### À faire
Recopiez sans rien changer le passage de l'article sur l'entrée sélective dans les discothèques qui commence aux mots « Le jeune rappeur, qui » et se termine après les mots « vu refuser l’entrée. ».

### Extrait du document
Les affres du délit de faciès / Entrée sélective dans les bars et discothèques
Dans un commentaire sur les réseaux sociaux, le rappeur Turnup Tun dénonce avec courage la ségrégation qui serait pratiquée à l’entrée d’une discothèque de Hollerich. Ce faisant, il met le doigt sur une pratique répandue et ancienne, que rien ne semble vouloir arrêter.
Même si le problème est désespérément fréquent, la mobilisation d’un artiste luxembourgeois sur le sujet est rare. En se plaignant publiquement du tri qu’opèrerait une discothèque prisée de la jeunesse luxembourgeoise à Hollerich, le rappeur Turnup Tun brise le train-train quotidien. A l’origine de ce cri de colère poussé sur les réseaux sociaux le 6 octobre, il y a un premier conflit survenu il y a un an. A l’époque, la discothèque connue pour accueillir des artistes hip-hop pense pouvoir apporter son soutien au mouvement Black Lives Matter. Sauf que l’initiative provoque des réactions outrées sur les réseaux sociaux au vu d’une politique d’entrée qui exclurait régulièrement les personnes afro-descendantes. La discothèque (dont le gérant n’a pas donné suite à notre demande d’interview) aurait alors préféré effacer les commentaires que d’y répondre.
Le jeune rappeur, qui compte parmi ses propres amis des personnes qui se seraient vu refuser l’entrée de la discothèque pour la couleur de leur peau, utilise le terme qui l’a amené à la barre du tribunal avec sa chanson „Féck Lëtzebuerg“, pour dénoncer une „politique à l’entrée ségrégative et raciste“ et promettre de ne jamais y remettre les pieds. Son post déclenche notamment un énième témoignage, celui d’une jeune fille blanche de peau qui dit avoir eu honte d’être Luxembourgeoise, lorsque des amis venus de l’étranger se sont vu refuser l’entrée.
Une honte partagée
Le représentant de la communauté allemande au Conseil national pour étrangers, David Foka, a déjà connu une honte similaire. „Quand on invite des gens de l’étranger pour faire découvrir le Luxembourg by night, qu’on arrive devant la porte et qu’on vous fait cela, c’est une gifle terrible. On te dit: ‚C’est comme ça qu’on fait dans ton pays que tu vantes tellement.‘ On est désarmés.“ Quand une personne vient le trouver à la maison de l’Afrique dont il est l’administrateur pour lui parler d’un tel délit de faciès, David Foka commence toutefois toujours par mettre le holà. Il lui demande si elle est bien sûre que c’est la couleur de la peau qui en est la raison. Lui n’a aucun doute sur les raisons du traitement qui lui est réservé. Toujours tiré à quatre épingles comme les congénères qui l’accompagnent, le quinquagénaire ne laisse aucune place au doute. C’est comme ça, propre sur lui, qu’il se fait refouler devant certains établissements, notamment à Clausen. Et c’est auprès du portier, qui partage souvent avec lui, de semblables origines africaines („Quand ils ne veulent pas de Noir dans le bar, ils en mettent un à l’entrée“, dit-il), qu’il obtient des confidences sur les pratiques de la maison.

### Ensemble d'enregistrements
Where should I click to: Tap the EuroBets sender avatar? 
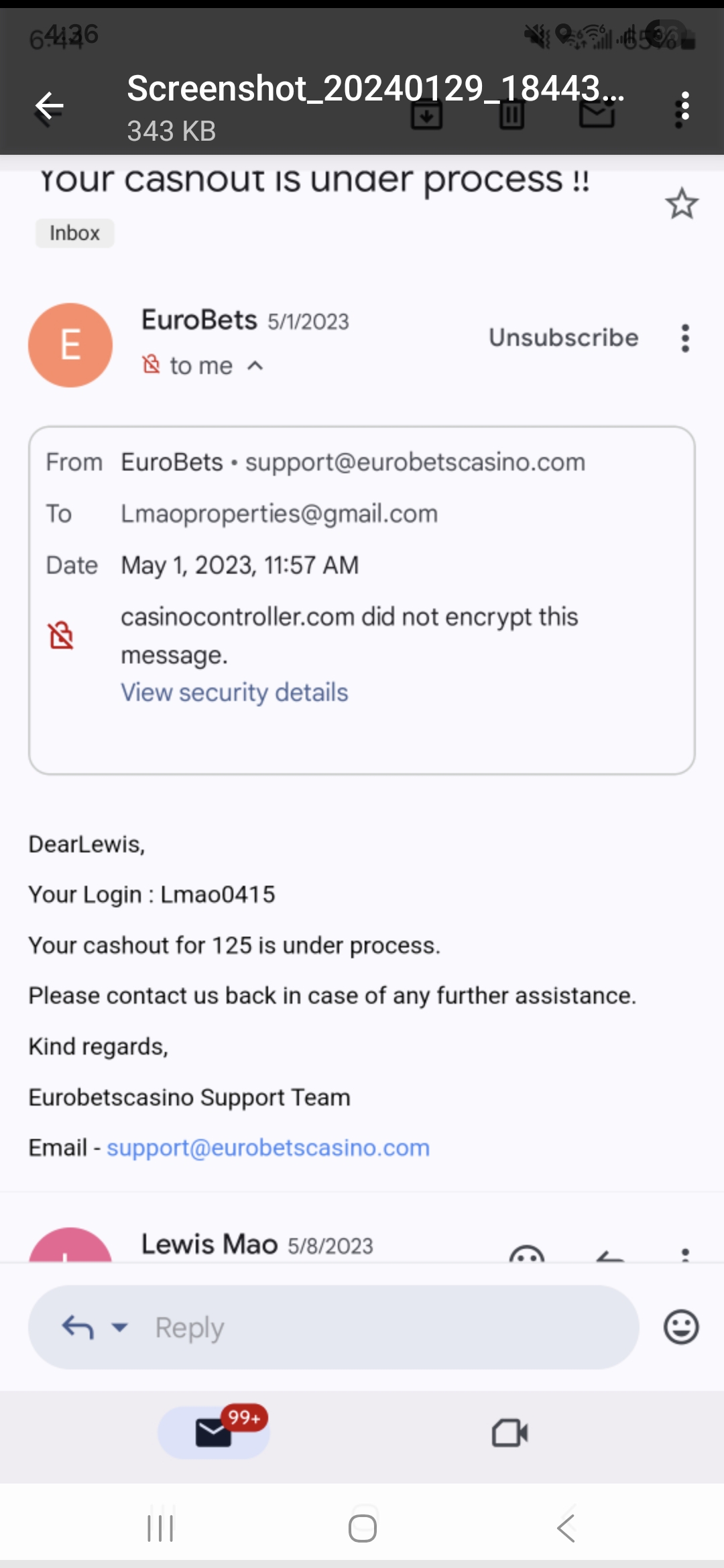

--

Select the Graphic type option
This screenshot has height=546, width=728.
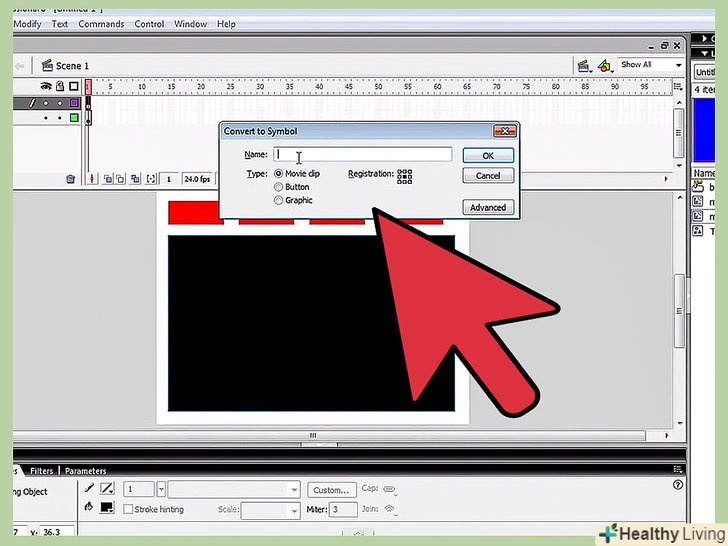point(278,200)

### Résultat
Le jeune rappeur, qui compte parmi ses propres amis des personnes qui se seraient vu refuser l’entrée de la discothèque pour la couleur de leur peau, utilise le terme qui l’a amené à la barre du tribunal avec sa chanson „Féck Lëtzebuerg“, pour dénoncer une „politique à l’entrée ségrégative et raciste“ et promettre de ne jamais y remettre les pieds. Son post déclenche notamment un énième témoignage, celui d’une jeune fille blanche de peau qui dit avoir eu honte d’être Luxembourgeoise, lorsque des amis venus de l’étranger se sont vu refuser l’entrée.